-
w stronę Nantes i Poitiers
Francja to piękny kraj. Tam każdy dzień to pochłanianie kolorów i piękna od świtu do nocy. Aż się wierzyć nie chce, że wszystko jest tak ładnie dopracowane. Trawniki, kwiaty, alejki, parkingi, ławeczki, zameczki, nawet prawie każde rondo to jakaś historia, albo zobrazowana kwintesencja regionu. Tego się nie spotyka w każdym kraju.
Ok gadu gadu, a my jedziemy w stronę Nantes i Poitiers. Tak postanowiliśmy. M. wejdzie pierwszy raz do oceanu gdzieś tam przy Nantes. Będziemy przecież jechali do Hiszpanii, to wtedy przejedziemy wzdłuż zachodniego wybrzeża, ale znów ominiemy Bretanię. No i Bretania to Carnac i elfy, więc …jedziemy na dłużej do Bretanii.Od Montlucon jedziemy w stronę Gouzon, Gueret, La Souteraine i dalej w stronę Bellac. Oczywiście szybko się pisze, ale nasza jazda jest na tyle wolna, że zahaczamy o każde ciekawe miasteczko, czy wioskę. Jak jest ładnie to zatrzymujemy się na tylko jedzenie, spacery albo po prostu na noc. Cały czas spotykaliśmy miłych ludzi. Zawsze nie lubiłem Francuzów, bo nie chcą gadać po angielsku, ale odkryliśmy coś ciekawego. Gdy pytaliśmy „speak english”, to standardowo odpowiadali, że nie. No ale jak powiedzieliśmy, że my „polone”, to jakimś cudem znali trochę i angielski. To magiczne „że słi polone” czy jakoś tak to było i wszystko zmieniało. Jak ktoś miał problem to zwoływał pół wioski, żeby znalazł się ktoś kto przetłumaczy nam to niezrozumiałe słowo na angielski, włoski albo …polski.
Jedno z setek a może tysięcy ładnych rond
Hieny trzymamy na lasso. Prawie po polsku
Po co mu wiatrak latem? Na oko da z 50W przy wichurze.
Samolot to rozumiem
-
przejazd przez Francję i podział na regiony
Z Gap skierowaliśmy nasze kamperowe kółka w kierunku Gueret i dalej Lion. Jednak Lion nie było na naszej liście. Nie lubimy dużych miast, co już wiecie i jeśli gdzieś jedziemy, to jest to wyjątkowa sytuacja albo wyjątkowe miasto albo odwiedzamy znajomych. Poza tym każdy jedzie do Rzymu, czy Pisa, czy Lion, czy Paryża, a rzadziej odwiedza małe klimatyczne miejscowości i wioski, gdzie ludzie żyją wolniej, gdzie turyści są milej widziani i z ludźmi można porozmawiać. No i ostatni powód. W Lion też już byliśmy ze 3 lata temu.
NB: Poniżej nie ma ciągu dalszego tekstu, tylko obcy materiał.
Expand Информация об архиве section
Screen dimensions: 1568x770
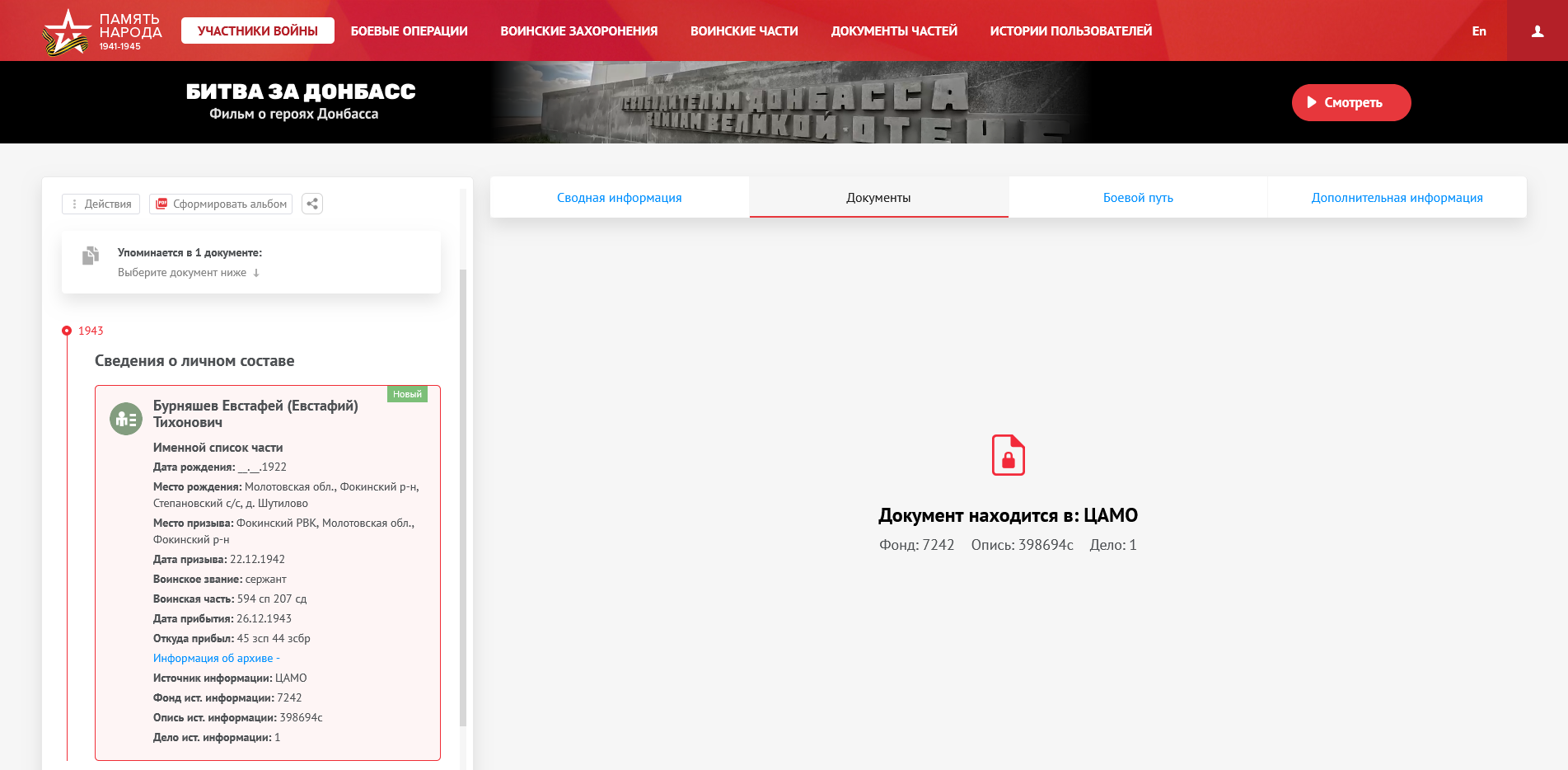click(216, 658)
Czyli z Gap jedziemy przez malowniczą okolicę i górki do Grenoble, Lion, a dalej jakoś jeżdżąc po wiochach i małych miasteczkach w kierunku Poitiers i La Rochelle i oceanu. Przejazd przez obwodnicę Lion, to był błąd. Utknęliśmy tam na dobrą godzinę. Najszybciej jak tylko mogłem przeszukałem w nawigacji możliwości ucieczki z tego miasta w kierunku Moulins. Miasteczka Prowansji były cudne, ulice śliczne, pełne kwiatów. Widać, że ktoś bardzo o to dba, aby było czysto i kolorowo. No ale trzeba jechać dalej.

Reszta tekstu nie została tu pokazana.